Competências socioemocionais na escola e no lar

04 abr, 2019 | Publicado por Líder em Mim

Formadas por um conjunto de habilidades que ajudam as crianças a ter melhores resultados escolares, assim como a lidar com as próprias emoções, além de desenvolver empatia e tomar decisões mais seguras e responsáveis, o desenvolvimento das competências socioemocionais traz benefícios que extrapolam o muro das escolas e impactam também no lar e no bem-estar geral de cada criança e jovem.

É claro que grande parte desse tipo de aprendizagem é transmitida pelas escolas de todo o país, mas é muito importante que o início desse ensinamento comece em casa, onde a família é parte fundamental. “Ela é o modelo inspirador das habilidades, atitudes e comportamentos que queremos que cada criança desenvolva”, explica Morgana Batistella, gerente do Programa O Líder em Mim (OLEM).

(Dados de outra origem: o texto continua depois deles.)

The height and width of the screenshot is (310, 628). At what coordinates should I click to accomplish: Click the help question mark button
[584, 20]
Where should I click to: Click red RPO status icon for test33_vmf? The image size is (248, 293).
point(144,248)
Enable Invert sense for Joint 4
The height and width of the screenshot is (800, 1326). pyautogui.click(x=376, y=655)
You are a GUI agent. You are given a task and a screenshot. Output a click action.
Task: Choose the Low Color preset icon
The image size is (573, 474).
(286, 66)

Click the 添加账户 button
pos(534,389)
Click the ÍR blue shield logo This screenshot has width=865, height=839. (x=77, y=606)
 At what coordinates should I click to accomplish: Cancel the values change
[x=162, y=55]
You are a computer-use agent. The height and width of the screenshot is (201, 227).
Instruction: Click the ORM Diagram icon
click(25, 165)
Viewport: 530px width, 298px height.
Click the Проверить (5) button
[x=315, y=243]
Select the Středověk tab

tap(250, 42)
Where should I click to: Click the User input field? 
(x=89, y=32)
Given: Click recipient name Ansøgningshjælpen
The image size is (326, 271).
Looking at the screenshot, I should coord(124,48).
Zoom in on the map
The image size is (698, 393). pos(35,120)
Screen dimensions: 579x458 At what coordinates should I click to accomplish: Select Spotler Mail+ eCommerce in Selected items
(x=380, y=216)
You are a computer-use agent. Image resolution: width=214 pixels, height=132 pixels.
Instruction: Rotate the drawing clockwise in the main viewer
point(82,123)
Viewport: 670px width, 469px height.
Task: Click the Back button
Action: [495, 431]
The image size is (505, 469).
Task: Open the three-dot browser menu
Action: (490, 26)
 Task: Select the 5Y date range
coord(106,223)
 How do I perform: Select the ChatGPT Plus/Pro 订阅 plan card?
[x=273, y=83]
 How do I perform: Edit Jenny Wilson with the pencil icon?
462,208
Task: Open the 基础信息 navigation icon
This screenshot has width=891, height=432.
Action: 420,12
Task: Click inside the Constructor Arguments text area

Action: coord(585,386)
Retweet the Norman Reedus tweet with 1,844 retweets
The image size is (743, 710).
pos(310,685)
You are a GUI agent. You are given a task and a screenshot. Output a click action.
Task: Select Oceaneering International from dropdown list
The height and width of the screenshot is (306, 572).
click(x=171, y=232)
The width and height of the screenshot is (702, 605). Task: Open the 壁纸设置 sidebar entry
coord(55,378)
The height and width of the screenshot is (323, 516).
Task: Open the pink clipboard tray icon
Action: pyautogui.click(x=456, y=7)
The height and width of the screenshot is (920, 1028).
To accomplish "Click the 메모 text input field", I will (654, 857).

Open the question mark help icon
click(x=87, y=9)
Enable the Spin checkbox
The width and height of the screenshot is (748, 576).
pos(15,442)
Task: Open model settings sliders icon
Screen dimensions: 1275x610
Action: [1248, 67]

Mas, para você pai, mãe ou responsável entender melhor de que tipo de aprendizagem tratam essas competências, vamos precisar aprofundar um pouco mais o tema e falar sobre a teoria do Big Five. Você já ouviu esse nome antes?

Competências socioemocionais na escola e no lar
Competências socioemocionais na escola e no lar

Entre psicólogos, há um crescente reconhecimento de que a personalidade humana pode ser analisada a partir de cinco dimensões: abertura para experiências, consciência, amabilidade, extroversão e estabilidade emocional – as dimensões que compõem a teoria do Big Five.

Essas dimensões influenciam diretamente no aprendizado e o mais interessante é a possibilidade dessas competências serem ensinadas, aprendidas e praticadas. Para entender melhor essa influência, é preciso abordar um pouco mais sobre cada uma dessas dimensões.

Abertura a novas experiências

Promove nas crianças e jovens a vontade de buscar os sentidos estéticos, culturais e intelectuais, uma vez que são imaginativos, artísticos e curiosos. As crianças e jovens com menos tendência de abertura ao novo são mais propensas a cometer atos de bullying na escola.

Consciência

Ela ajuda as crianças a se organizarem e se responsabilizarem pelas próprias tarefas e atividades, desenvolvendo a autonomia, disciplina e orientação para os objetivos. Trata-se de uma dimensão que representa o fator de proteção contra o envolvimento de crianças e jovens em atos de criminalidade.

Extroversão

Virtude que desenvolve a interação das crianças e jovens com as pessoas e o mundo externo. Pessoas com altos níveis de extroversão são amigáveis, sociáveis e entusiasmadas. A extroversão influi no tempo que os estudantes passam na escola e quanto mais desenvolvida, maior é a capacidade de fazer amizades.

Amabilidade

Essa dimensão ensina as crianças a agir de modo cooperativo e empático, a ser tolerante e apreciar as diferenças entre as pessoas. Altos níveis de amabilidade protegem as crianças de bullying e de comportamentos violentos.

Estabilidade emocional

É a capacidade de lidar com as próprias emoções de maneira consistente, sem mudanças bruscas de humor. Crianças com estabilidade emocional possuem maior autoconfiança, resiliência e autocontrole.

Cada vez mais percebemos que o mundo mudou e que as famílias, em parceria com as escolas, também precisam preparar emocionalmente suas crianças e jovens. “Bem aplicada e trabalhada, essa formação socioemocional certamente pode transformar não apenas a sala de aula, como também no lar e para toda a vida”, conclui Morgana.